We cannot locate information if we cannot distinguish it from the rest. This problem is hence reduced to the question of distinguishability in information and the matter of finding a distinguishability criterion.

This property is easily expressible by the topological property known as the separation property or the Hausdorff Property (Schwartz, 1997). This forces the associated space to be a Hausdorff space. The consequences of this property are numerous, among which is sort-ability of information expressible initially by its capability to be selected and this is not possible without the property of Hausdorff.

One can use the complete set of neighbourhoods to perform inferences, but it is sufficient to work with a base of neighbourhoods (Bourbaki, 1974).

If this base is convergent and one has uniqueness in the convergence, then it ensues that information is track-able and the source of information is necessarily unique (Intuitively, the source of information is reachable if a crosschecking is possible).
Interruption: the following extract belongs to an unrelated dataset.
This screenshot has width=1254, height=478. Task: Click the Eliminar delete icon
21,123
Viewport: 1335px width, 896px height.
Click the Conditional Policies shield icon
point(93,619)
Some fundamental neighbourhood properties and their consequences: We now briefly present some fundamental notions which are frequently needed in information treatment and admit an immediate transposition according to present purpose. Of course, we do not pretend that these processings are exhaustive but we do refer briefly to them in order to show that this approach is globally plausible:

Archiving problem (or historicity if we are in space-time). If one considers that archives consist in gathering elements of information about an initial element of information, one can see that archiving can be approached by the transitive property of neighbourhoods, i.e., every neighbourhood of a neighbourhood of a point (respectively a subset) is itself a neighbourhood of this point (respectively a subset). This is clear if we consider that archiving consists of summarising all about an element of information
The factorization of information is evidently retrievable in the fact that every intersection of neighbourhoods of a point is a neighbourhood of this point
An informational subset does not present redundancy if as a Topological Space it admits a minimal cover
A criterion of extractability of Information. The problem of extracting information, well known as the Data Mining, can be characterized by the compactness property of the associated space. Indeed, we can define that information is extractable, if one can cover the associated topological space with a finite union of open sets

We recall that a subset of a topological space is said compact if and only if it is separated and from any open cover of this subset one can extract a finite open sub-cover to this subset. We then can make the statement: Information can be extracted from a set if the associated space to this set is compact.

CONCLUSION

Representation has always been the core problem in approaching the solution of any problem. This stage is the most fundamental in any process of formalisation and mathematical study. It is not only necessary for understanding phenomena but also for their further study. In this study, we have addressed the issue of representing the concept of information with the main aim being to unify and generalize the different current models. Present abstract model, the Topological Space model, seems to have the fundamental properties needed for this global representation. At this stage, we have only heuristically checked consistency of this model with some fundamental properties. There are a lot of applications that one could examine but it is not the scope this study. Nevertheless, the evolution of future needs in semantics treatments will certainly go in this direction, due to the densification of information. One can for instance cite The Data Mining, the evolution of the Semantic Web, precisely the Web Ontology Language and so on (Plessers et al., 2007).